◆ **TEXT SECTION**:
•••••

Master's Student Sabrina Roc Accepted to AAMFT Fellowship Program
Sabrina Roc, a second-year Couple and Family Therapy master’s student, has been accepted into the 2019 Minority Fellowship Program for the American Association for Marriage and Family Therapy (AAMFT).
The AAMFT Minority Fellowship Program (MFP) works to increase access to mental health services for underserved minority populations in America. The program’s goal is to reduce health disparities and improve behavioral health care outcomes for racially and ethnically diverse populations.
Encouraged to apply to the fellowship by Dr. Leigh Leslie, Dr. Patricia Barros, and Dr. Mona Mittal, Sabrina found faculty support to be invaluable during the application process. “Mona took the time to help me complete my application in a way that would highlight my interests the best,” said Sabrina.

•••••

◆ **APPLY WHAT YOU READ**:
a) Name every faculty member who, according to the fellowship announcement, encouraged Sabrina Roc to apply.
b) Please copy word for word the stretch of the fellowship announcement from "The AAMFT Minority" through "ethnically diverse populations.".

◆ **EXTRACTED ENTRIES**:
•••••

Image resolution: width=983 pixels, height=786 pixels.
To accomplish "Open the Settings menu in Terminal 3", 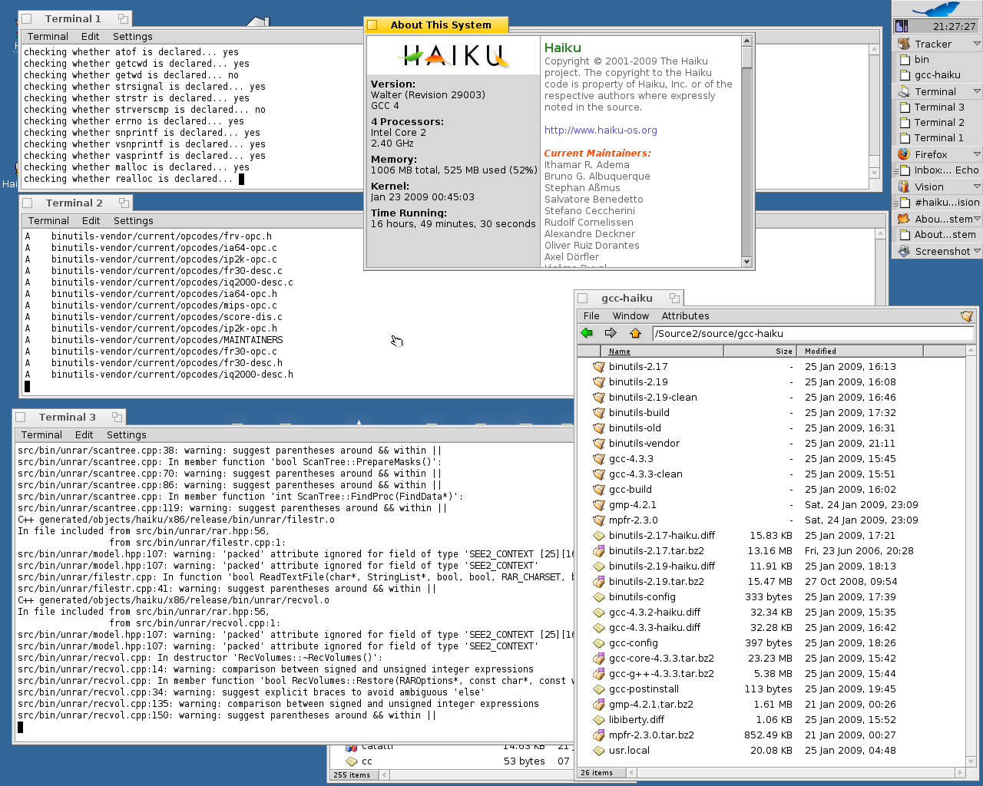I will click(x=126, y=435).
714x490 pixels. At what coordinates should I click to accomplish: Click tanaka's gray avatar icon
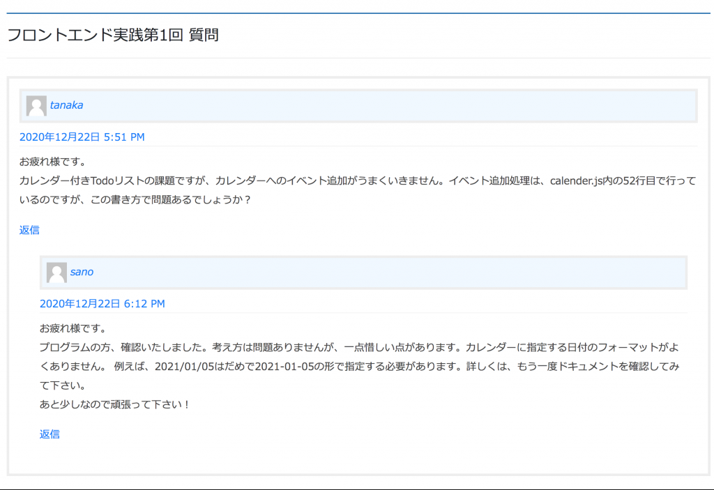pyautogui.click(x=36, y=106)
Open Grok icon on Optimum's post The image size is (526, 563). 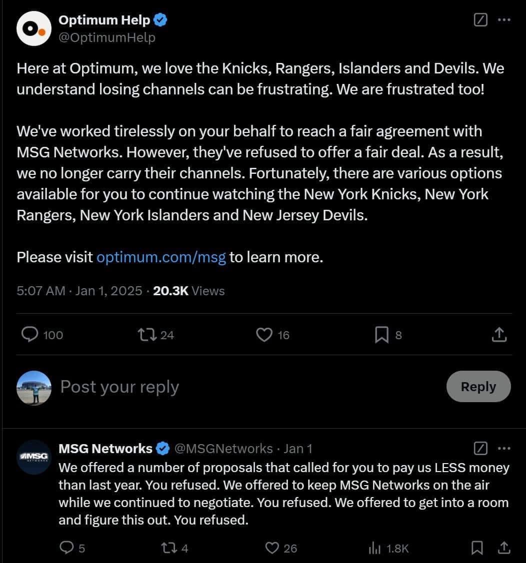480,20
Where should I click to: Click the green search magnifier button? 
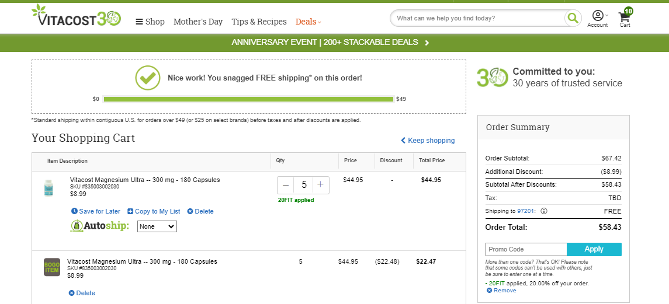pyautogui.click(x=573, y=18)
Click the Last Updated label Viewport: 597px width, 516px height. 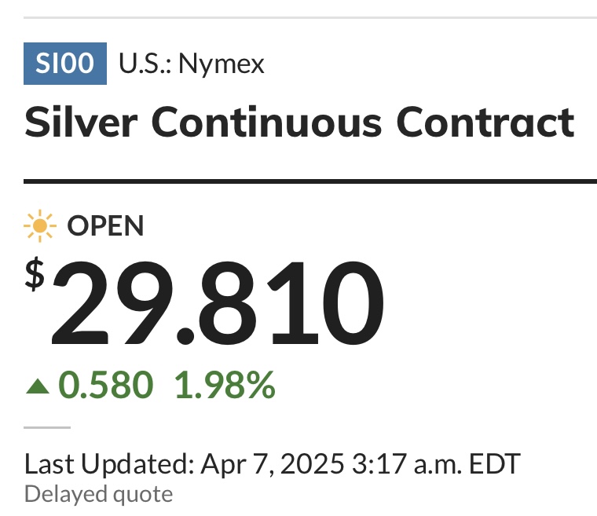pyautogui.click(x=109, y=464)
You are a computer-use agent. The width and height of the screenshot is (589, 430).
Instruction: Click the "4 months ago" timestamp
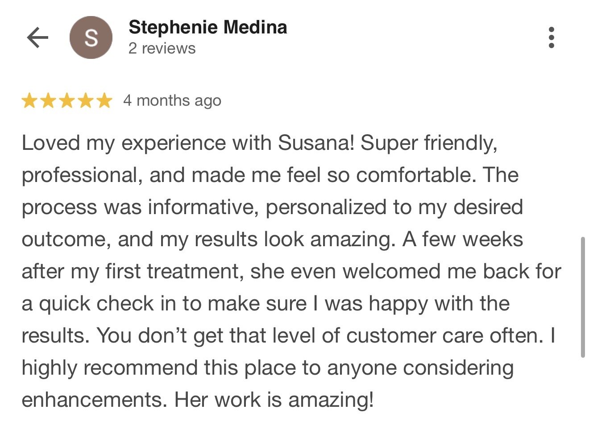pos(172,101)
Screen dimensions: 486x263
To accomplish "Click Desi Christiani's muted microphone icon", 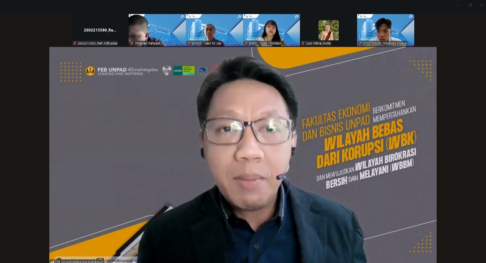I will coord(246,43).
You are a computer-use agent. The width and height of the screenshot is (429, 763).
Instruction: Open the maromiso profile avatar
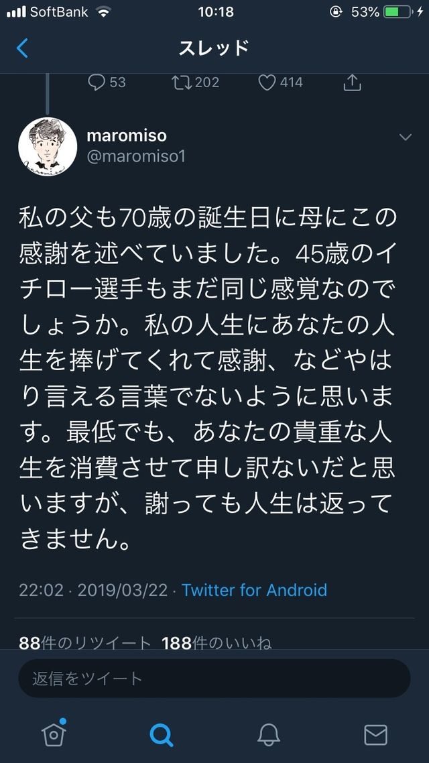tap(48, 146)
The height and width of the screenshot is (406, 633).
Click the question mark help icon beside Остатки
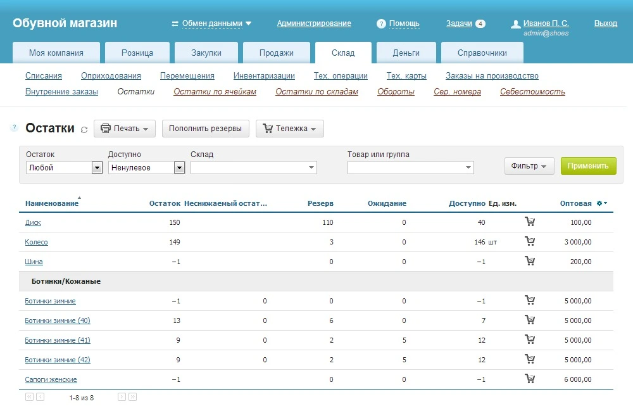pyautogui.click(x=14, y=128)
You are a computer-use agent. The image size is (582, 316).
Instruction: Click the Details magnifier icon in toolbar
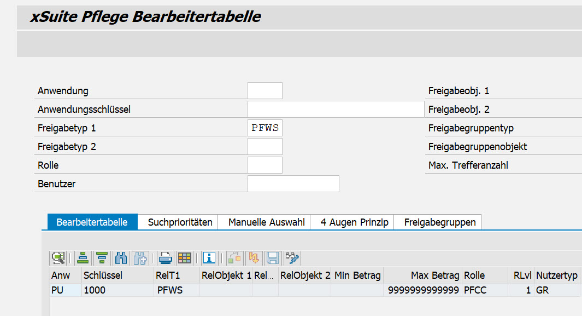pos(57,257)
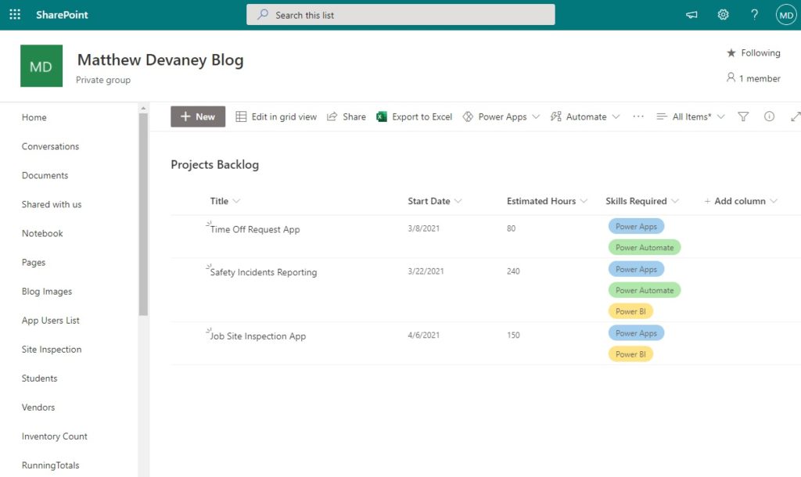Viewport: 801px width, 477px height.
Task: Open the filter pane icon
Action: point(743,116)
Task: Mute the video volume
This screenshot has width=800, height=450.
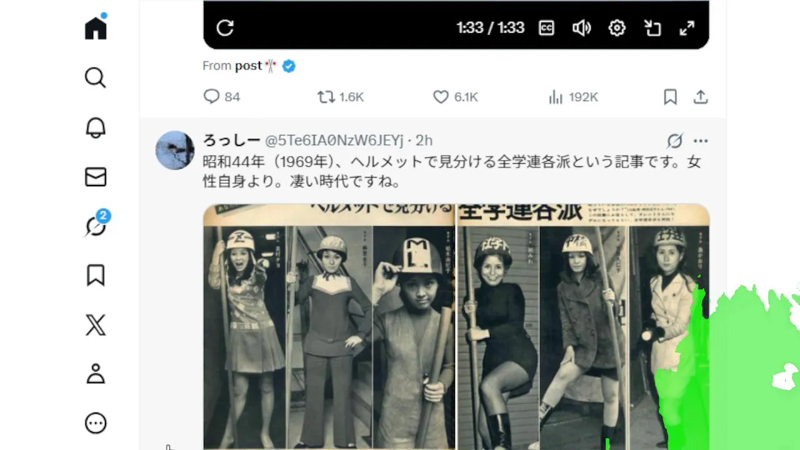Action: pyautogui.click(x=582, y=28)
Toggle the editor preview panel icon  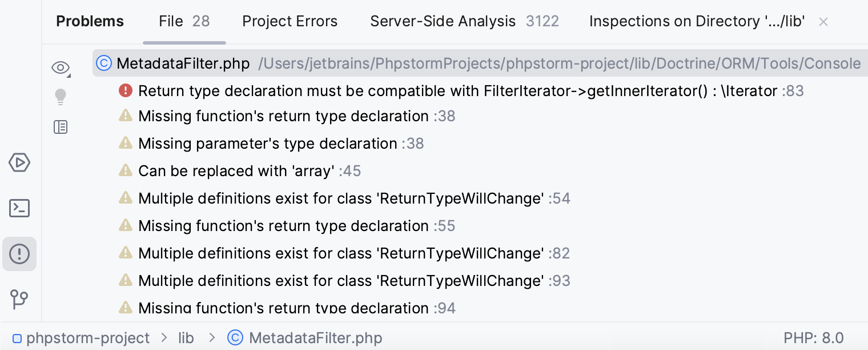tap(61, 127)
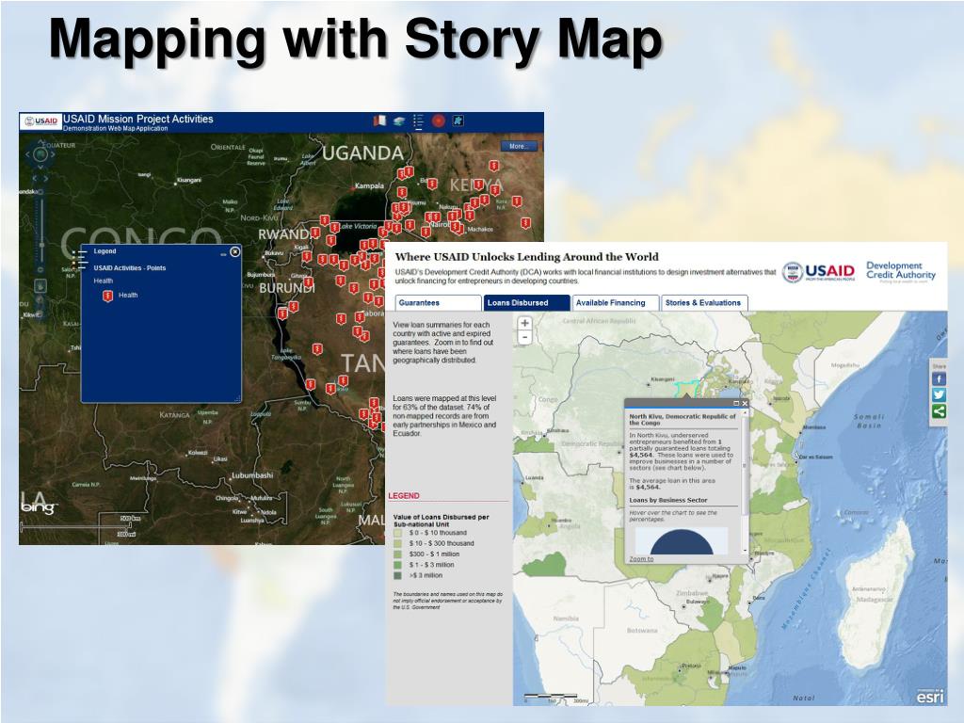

•••••

◆ **TASK SOLUTIONS**:
a) Dr. Leigh Leslie, Dr. Patricia Barros, Dr. Mona Mittal

b)
The AAMFT Minority Fellowship Program (MFP) works to increase access to mental health services for underserved minority populations in America. The program’s goal is to reduce health disparities and improve behavioral health care outcomes for racially and ethnically diverse populations.